With the images removed, transcribe the listing that follows exactly.

- SOURCE DATA
= = = = = = =
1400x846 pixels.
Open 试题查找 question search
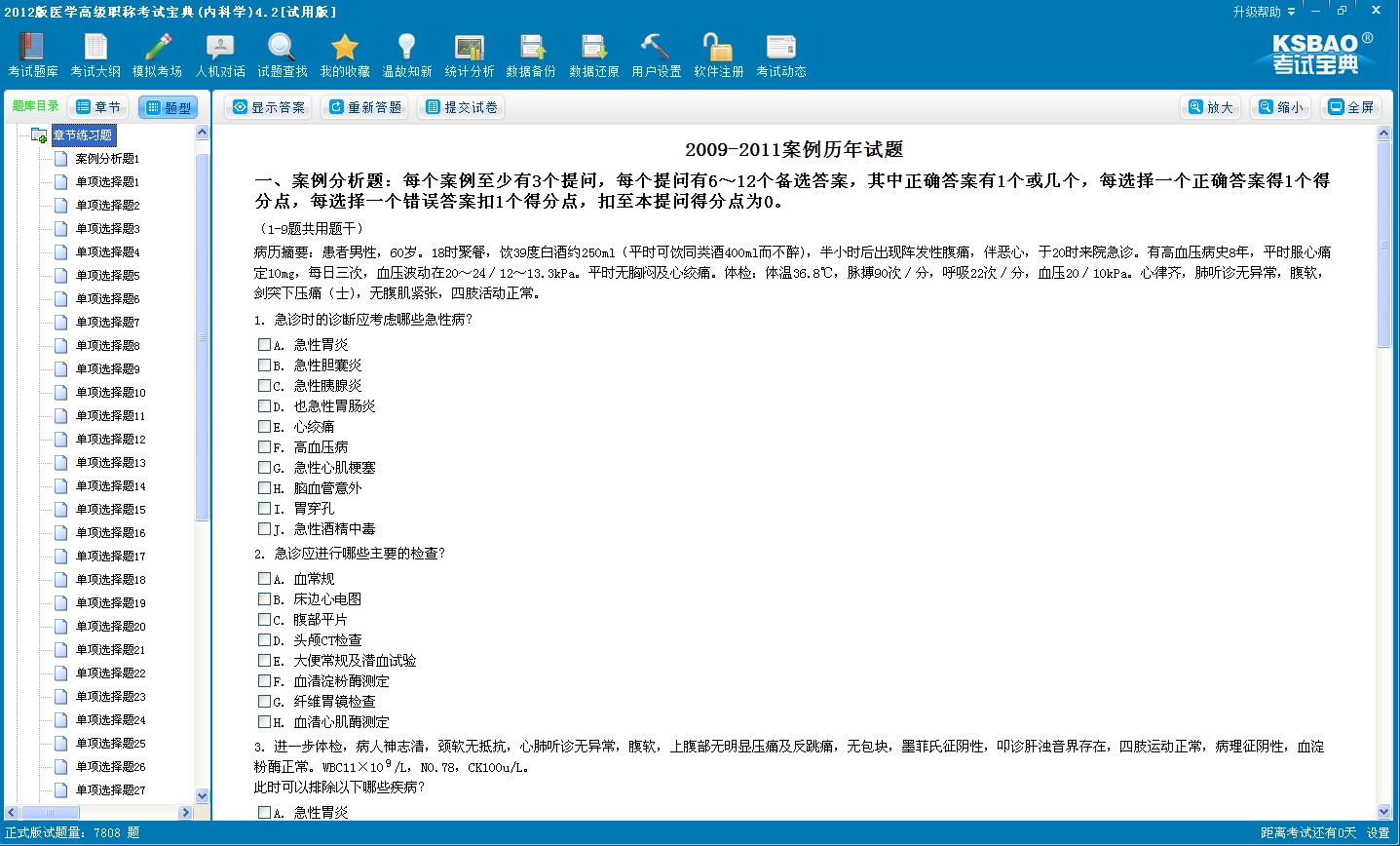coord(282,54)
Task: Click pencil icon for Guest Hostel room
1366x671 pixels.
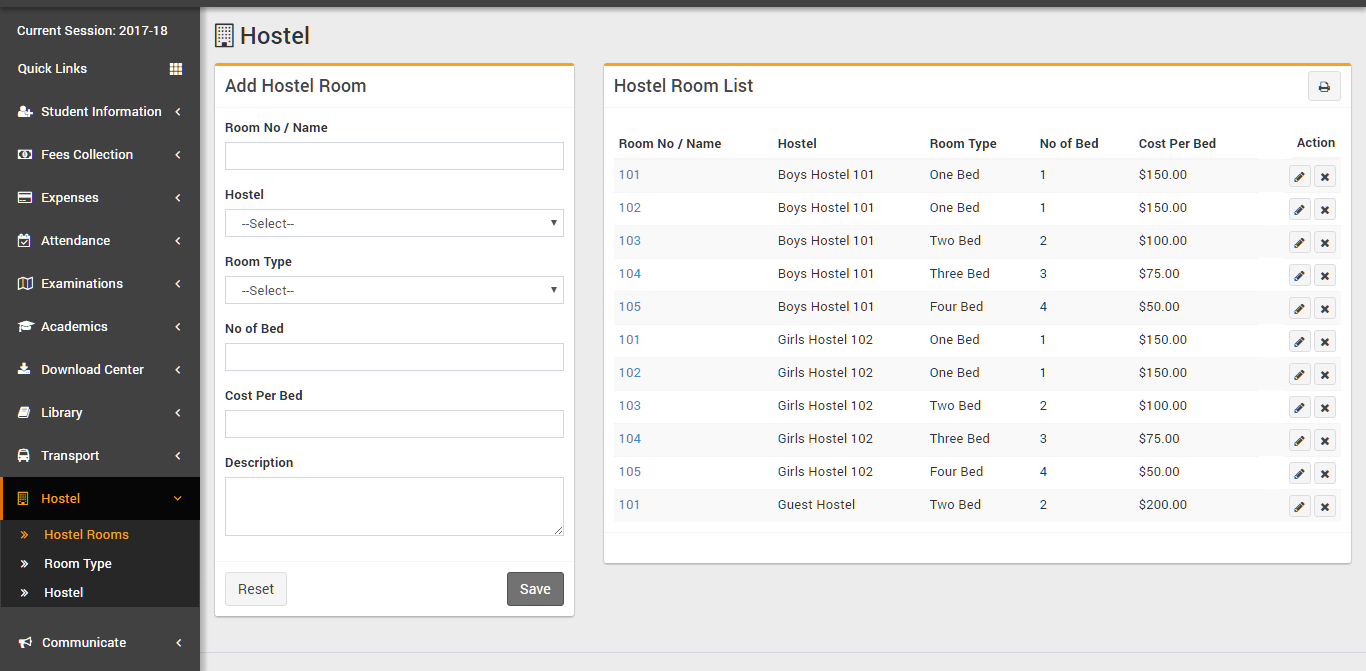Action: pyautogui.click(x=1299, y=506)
= = = = = = =
- RESPONSE BOX
1400x846 pixels.
Open 试题查找 question search
coord(282,54)
Task: Click pencil icon for Guest Hostel room
1366x671 pixels.
Action: pyautogui.click(x=1299, y=506)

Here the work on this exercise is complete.